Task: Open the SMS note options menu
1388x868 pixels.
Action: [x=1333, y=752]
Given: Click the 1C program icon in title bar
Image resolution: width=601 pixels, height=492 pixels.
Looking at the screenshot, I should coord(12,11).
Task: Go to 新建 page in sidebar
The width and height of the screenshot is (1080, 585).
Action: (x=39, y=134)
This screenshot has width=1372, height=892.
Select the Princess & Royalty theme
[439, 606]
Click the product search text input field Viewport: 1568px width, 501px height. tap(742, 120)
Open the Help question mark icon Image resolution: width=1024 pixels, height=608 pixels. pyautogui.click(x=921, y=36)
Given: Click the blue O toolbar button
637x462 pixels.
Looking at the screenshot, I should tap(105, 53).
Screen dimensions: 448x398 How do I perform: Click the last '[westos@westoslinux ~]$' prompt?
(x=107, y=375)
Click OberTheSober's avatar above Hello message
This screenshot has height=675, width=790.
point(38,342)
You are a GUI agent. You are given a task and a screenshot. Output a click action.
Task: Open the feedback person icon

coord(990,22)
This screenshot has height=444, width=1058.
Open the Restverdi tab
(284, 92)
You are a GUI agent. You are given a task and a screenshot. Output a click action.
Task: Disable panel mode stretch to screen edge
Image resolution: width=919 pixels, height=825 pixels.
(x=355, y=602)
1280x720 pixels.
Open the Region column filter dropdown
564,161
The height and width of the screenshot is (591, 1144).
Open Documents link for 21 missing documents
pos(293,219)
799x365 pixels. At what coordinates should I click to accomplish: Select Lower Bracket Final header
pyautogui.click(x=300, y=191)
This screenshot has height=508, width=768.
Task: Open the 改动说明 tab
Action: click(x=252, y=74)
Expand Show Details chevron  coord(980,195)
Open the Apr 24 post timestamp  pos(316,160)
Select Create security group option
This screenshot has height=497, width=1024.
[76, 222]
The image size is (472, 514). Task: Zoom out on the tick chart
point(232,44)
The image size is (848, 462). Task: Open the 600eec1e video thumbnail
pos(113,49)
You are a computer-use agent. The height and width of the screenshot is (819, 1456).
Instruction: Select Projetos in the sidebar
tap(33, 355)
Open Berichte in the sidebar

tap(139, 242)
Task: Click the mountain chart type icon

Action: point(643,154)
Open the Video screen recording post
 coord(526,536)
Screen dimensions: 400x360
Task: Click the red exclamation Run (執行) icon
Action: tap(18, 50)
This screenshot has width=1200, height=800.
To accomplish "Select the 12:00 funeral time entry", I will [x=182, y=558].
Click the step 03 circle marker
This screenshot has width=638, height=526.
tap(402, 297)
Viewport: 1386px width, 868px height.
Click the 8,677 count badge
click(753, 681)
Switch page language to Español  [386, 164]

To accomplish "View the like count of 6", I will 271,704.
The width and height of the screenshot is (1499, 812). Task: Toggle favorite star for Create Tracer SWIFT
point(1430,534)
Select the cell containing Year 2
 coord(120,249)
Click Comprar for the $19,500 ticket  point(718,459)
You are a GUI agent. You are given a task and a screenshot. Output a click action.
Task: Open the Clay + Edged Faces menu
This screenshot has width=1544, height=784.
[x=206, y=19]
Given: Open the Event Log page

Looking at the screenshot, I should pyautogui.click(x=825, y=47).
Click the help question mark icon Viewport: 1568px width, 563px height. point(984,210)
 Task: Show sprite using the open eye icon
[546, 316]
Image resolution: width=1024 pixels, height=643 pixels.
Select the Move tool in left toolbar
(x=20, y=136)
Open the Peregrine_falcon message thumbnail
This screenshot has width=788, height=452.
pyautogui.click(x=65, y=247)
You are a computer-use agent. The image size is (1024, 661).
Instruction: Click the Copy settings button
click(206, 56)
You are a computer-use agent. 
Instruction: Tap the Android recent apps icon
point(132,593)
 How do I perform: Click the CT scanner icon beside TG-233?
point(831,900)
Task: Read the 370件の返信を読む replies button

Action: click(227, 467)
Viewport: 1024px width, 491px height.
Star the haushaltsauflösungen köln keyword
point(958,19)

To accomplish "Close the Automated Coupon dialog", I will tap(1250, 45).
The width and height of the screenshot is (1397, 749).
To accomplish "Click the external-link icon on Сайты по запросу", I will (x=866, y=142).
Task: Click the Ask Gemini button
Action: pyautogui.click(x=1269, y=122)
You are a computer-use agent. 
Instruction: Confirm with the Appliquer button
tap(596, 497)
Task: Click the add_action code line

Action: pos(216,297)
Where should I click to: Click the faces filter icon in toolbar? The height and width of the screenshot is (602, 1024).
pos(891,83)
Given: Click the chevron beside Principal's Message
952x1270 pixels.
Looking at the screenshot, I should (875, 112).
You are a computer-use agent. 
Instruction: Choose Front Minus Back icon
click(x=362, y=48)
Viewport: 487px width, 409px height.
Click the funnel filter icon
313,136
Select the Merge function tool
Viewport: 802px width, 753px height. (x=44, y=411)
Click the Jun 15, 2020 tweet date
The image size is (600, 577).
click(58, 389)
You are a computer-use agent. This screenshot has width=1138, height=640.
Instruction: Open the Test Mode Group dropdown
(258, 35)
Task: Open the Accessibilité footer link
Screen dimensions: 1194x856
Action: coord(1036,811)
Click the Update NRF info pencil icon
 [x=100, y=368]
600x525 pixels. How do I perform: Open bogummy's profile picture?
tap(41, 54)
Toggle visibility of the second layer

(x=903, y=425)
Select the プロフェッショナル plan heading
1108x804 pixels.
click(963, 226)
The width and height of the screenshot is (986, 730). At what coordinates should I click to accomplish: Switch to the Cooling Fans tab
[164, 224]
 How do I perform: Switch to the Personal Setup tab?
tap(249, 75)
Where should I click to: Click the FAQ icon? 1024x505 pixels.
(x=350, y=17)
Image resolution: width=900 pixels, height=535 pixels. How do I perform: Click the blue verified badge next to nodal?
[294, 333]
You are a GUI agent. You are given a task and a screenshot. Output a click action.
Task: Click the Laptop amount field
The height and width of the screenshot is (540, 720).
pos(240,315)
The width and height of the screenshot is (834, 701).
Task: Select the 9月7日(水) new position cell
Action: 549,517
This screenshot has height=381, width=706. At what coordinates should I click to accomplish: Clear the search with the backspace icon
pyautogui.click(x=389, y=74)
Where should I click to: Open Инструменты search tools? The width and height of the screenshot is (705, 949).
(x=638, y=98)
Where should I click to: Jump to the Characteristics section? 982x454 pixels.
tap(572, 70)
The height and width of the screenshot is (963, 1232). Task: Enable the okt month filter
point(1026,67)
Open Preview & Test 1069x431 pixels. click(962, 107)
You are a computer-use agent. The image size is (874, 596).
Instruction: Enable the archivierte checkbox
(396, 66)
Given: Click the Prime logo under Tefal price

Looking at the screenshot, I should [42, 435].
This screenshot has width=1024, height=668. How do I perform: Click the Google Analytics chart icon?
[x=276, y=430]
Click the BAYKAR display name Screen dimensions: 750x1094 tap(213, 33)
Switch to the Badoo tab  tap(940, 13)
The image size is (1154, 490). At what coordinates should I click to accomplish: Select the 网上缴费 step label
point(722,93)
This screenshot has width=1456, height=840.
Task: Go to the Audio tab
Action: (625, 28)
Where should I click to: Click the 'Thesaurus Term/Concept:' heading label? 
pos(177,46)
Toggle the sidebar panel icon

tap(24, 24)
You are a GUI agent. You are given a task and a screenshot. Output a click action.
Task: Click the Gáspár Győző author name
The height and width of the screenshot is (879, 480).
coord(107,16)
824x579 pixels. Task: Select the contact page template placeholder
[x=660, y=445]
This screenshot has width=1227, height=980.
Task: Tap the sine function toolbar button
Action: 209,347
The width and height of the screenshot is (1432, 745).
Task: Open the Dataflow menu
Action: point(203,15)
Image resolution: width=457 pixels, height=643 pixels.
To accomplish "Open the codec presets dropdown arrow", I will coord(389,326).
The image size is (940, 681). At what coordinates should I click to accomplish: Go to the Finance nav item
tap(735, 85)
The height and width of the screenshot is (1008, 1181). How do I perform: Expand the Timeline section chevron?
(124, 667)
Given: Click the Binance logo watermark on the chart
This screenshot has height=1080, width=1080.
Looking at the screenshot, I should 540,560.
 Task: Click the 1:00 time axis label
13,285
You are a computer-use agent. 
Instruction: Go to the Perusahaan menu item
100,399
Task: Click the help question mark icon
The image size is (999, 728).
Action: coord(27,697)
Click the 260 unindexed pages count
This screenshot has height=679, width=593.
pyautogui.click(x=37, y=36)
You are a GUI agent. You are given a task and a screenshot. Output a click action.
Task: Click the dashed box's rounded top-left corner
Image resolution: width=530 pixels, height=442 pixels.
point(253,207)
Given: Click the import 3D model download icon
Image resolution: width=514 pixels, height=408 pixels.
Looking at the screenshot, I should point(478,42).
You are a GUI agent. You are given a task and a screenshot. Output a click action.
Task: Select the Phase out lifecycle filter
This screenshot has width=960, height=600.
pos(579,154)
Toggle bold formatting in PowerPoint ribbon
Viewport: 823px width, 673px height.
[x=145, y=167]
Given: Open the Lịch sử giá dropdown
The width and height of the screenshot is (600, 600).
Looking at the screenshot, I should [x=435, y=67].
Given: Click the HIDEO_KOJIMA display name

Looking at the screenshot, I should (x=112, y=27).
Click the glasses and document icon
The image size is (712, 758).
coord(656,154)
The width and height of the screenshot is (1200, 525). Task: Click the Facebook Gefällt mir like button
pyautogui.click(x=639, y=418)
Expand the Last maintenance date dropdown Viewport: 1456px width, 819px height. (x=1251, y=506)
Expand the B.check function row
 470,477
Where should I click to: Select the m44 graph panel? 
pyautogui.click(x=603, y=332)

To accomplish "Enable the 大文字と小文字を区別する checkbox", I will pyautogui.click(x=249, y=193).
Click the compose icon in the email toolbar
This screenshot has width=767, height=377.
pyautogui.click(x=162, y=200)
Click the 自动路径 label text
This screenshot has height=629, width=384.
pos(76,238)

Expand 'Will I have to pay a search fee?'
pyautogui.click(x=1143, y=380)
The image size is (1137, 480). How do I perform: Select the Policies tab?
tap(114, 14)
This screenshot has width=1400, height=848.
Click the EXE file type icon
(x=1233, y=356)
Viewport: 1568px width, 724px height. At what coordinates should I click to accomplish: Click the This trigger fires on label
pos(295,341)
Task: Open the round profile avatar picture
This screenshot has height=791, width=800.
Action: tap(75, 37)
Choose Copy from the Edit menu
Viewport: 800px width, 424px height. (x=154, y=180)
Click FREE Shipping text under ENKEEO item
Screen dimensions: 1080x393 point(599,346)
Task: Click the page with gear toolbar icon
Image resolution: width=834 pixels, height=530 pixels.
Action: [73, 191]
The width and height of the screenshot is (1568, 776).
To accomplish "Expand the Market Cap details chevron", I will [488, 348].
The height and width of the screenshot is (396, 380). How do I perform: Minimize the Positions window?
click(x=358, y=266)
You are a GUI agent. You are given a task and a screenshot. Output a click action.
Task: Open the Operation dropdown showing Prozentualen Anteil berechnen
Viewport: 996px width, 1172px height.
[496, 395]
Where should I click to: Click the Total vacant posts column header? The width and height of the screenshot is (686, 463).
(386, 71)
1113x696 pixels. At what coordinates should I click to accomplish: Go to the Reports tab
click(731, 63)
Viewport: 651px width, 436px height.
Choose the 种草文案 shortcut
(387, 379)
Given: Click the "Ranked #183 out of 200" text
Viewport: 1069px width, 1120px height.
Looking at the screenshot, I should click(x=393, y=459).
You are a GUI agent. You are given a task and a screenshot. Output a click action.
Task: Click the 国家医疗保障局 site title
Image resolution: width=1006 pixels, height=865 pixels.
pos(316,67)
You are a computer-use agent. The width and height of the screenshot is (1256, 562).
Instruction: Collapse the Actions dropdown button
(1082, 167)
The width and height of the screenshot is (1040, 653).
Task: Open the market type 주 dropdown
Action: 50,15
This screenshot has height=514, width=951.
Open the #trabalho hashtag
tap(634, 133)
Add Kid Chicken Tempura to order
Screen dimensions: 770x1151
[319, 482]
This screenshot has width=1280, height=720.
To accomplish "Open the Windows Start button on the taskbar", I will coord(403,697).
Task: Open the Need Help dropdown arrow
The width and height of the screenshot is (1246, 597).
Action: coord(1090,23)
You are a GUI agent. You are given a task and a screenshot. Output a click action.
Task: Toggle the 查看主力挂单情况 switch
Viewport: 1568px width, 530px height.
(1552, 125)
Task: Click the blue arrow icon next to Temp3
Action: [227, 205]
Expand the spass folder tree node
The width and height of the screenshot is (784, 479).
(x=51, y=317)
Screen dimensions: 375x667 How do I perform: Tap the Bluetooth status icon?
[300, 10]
# # # # #
### Exercise instructions
Begin at the line that has "Image resolution: width=1006" in the entries above; stop after the line that has "Task: Toggle the 查看主力挂单情况 switch". Transcribe exactly those lines and no others.

### Response to this exercise
Image resolution: width=1006 pixels, height=865 pixels.
pos(316,67)
You are a computer-use agent. The width and height of the screenshot is (1256, 562).
Instruction: Collapse the Actions dropdown button
(1082, 167)
The width and height of the screenshot is (1040, 653).
Task: Open the market type 주 dropdown
Action: 50,15
This screenshot has height=514, width=951.
Open the #trabalho hashtag
tap(634, 133)
Add Kid Chicken Tempura to order
Screen dimensions: 770x1151
[319, 482]
This screenshot has width=1280, height=720.
To accomplish "Open the Windows Start button on the taskbar", I will coord(403,697).
Task: Open the Need Help dropdown arrow
The width and height of the screenshot is (1246, 597).
Action: coord(1090,23)
You are a GUI agent. You are given a task and a screenshot. Output a click action.
Task: Toggle the 查看主力挂单情况 switch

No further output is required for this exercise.